Quoted passage:
+ + +
On 19/11/2003 01:49, Pim Blokland wrote:
In the online 4.0 book, chapter 15
http://www.unicode.org/versions/Unicode4.0.0/ch15.pdf
the definition for Word Joiner says:
Until Unicode 3.1.1, U+FEFF was the only code point with word
joining semantics, but because it is more commonly used as
byte order mark, the use of U+2060 [word joiner] to indicate
word joining is strongly preferred for any new text.
Perhaps this depends what is meant by "word joining semantics". I would
presume this to imply that a word boundary is not permitted at this
point, but in fact on the current definitions in UAX29
(http://www.unicode.org/reports/tr29/tr29-5.html) ZWNBS, WJ and NBSP are
all treated as word boundary characters.
However, a couple of paragraphs up, the definition for No-Break
Space says:
U+00A0 [No-Break Space] behaves like the following coded
character sequence: U+FEFF [Zero Width No-Break Space] +
U+0020 [Space] + U+FEFF [Zero Width No-Break Space].
Is this something that has slipped by the editors? Or am I missing
something?
Pim Blokland
Does this equivalence hold when combining characters are applied to the
NBSP? Is the sequence <NBSP, CC> (recommended for spacing diacritics,
where CC is any sequence of combining characters) equivalent to <ZWNBS,
SP, ZWNBS, CC>? Or should the equivalence be to <ZWNBS, SP, CC, ZWNBS>?
Is it legal to combine combining characters with ZWNBS, or WJ, and how
should this be rendered?
--
Peter Kirk
[EMAIL PROTECTED] (personal)
[EMAIL PROTECTED] (work)
http://www.qaya.org/
+ + +
Given records:
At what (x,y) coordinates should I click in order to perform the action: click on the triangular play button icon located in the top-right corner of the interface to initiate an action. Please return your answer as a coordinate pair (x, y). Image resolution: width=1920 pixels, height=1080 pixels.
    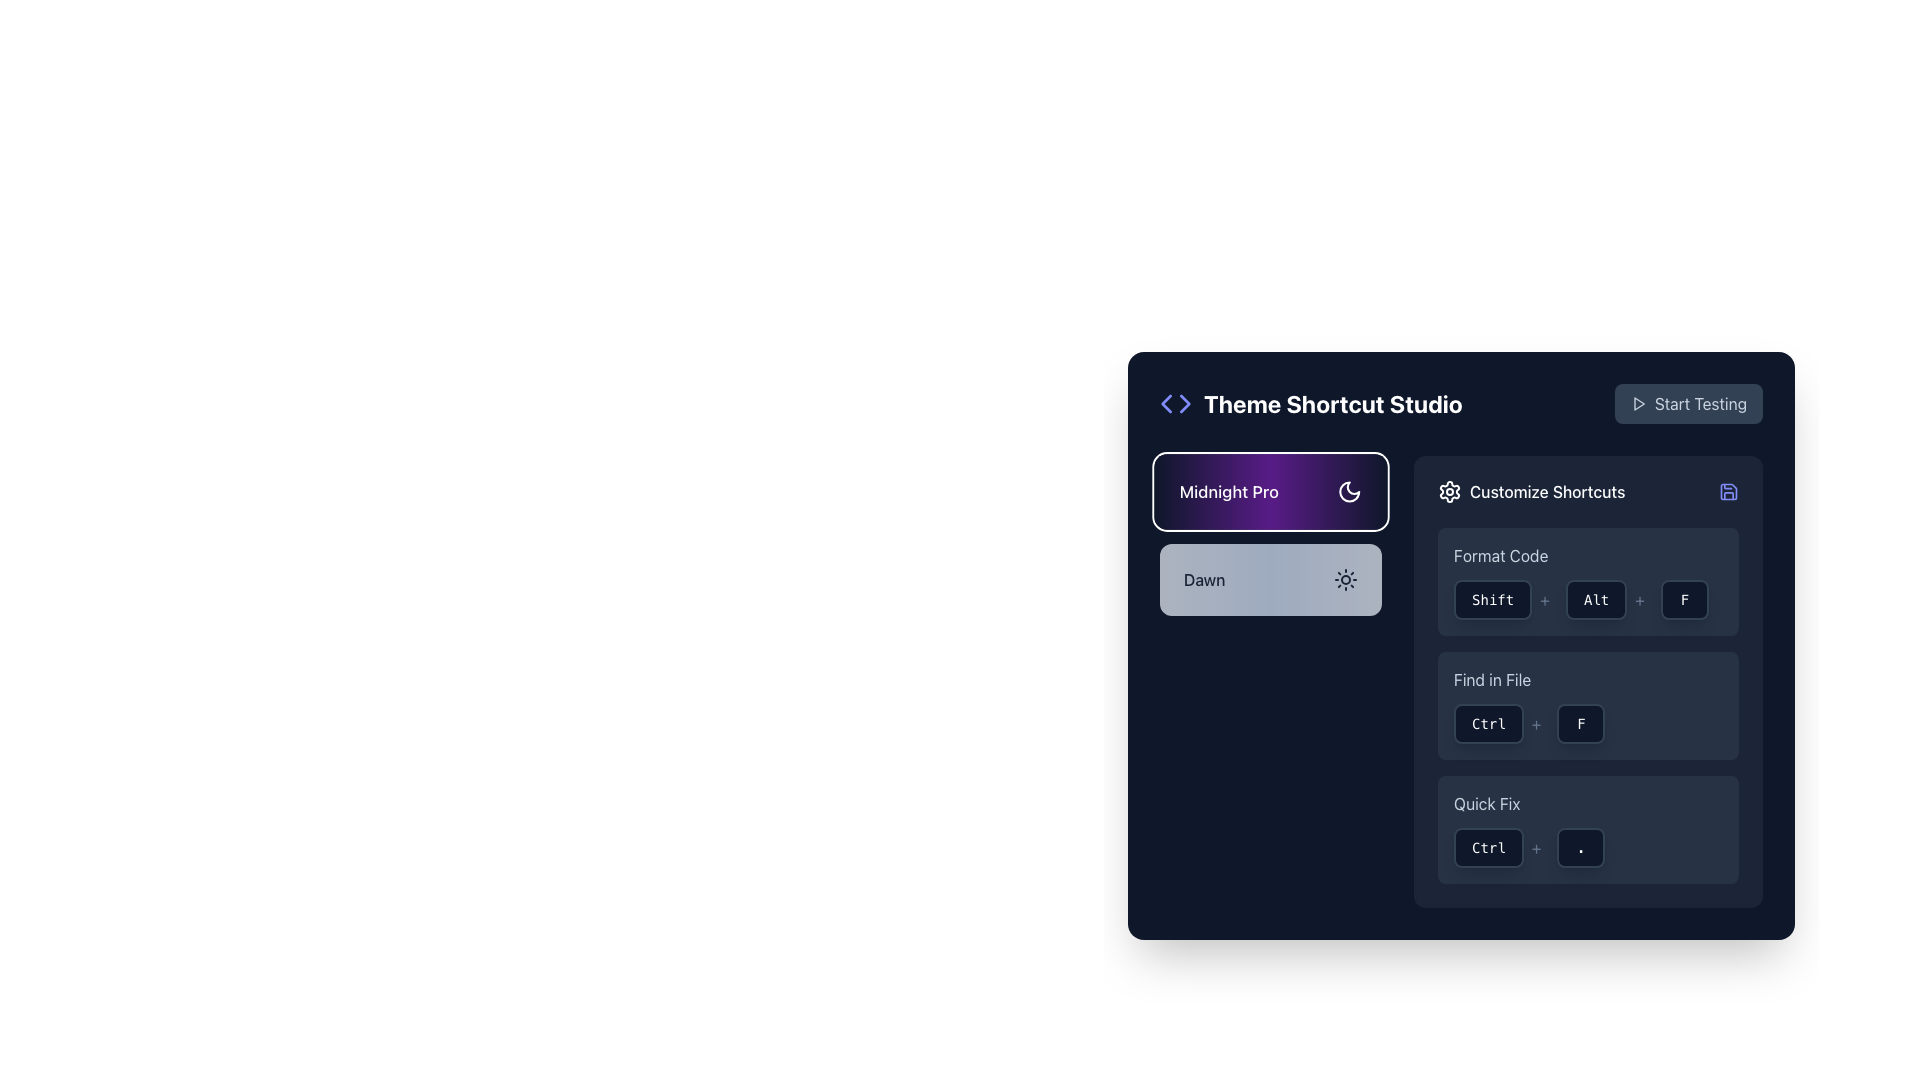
+ + +
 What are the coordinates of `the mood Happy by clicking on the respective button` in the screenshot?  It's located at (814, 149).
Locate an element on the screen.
+ + +
What is being asked:
From the message about the word joiner above, quote everything from "However, a couple" down to "Width No-Break Space].".

The solution:
However, a couple of paragraphs up, the definition for No-Break
Space says:
U+00A0 [No-Break Space] behaves like the following coded
character sequence: U+FEFF [Zero Width No-Break Space] +
U+0020 [Space] + U+FEFF [Zero Width No-Break Space].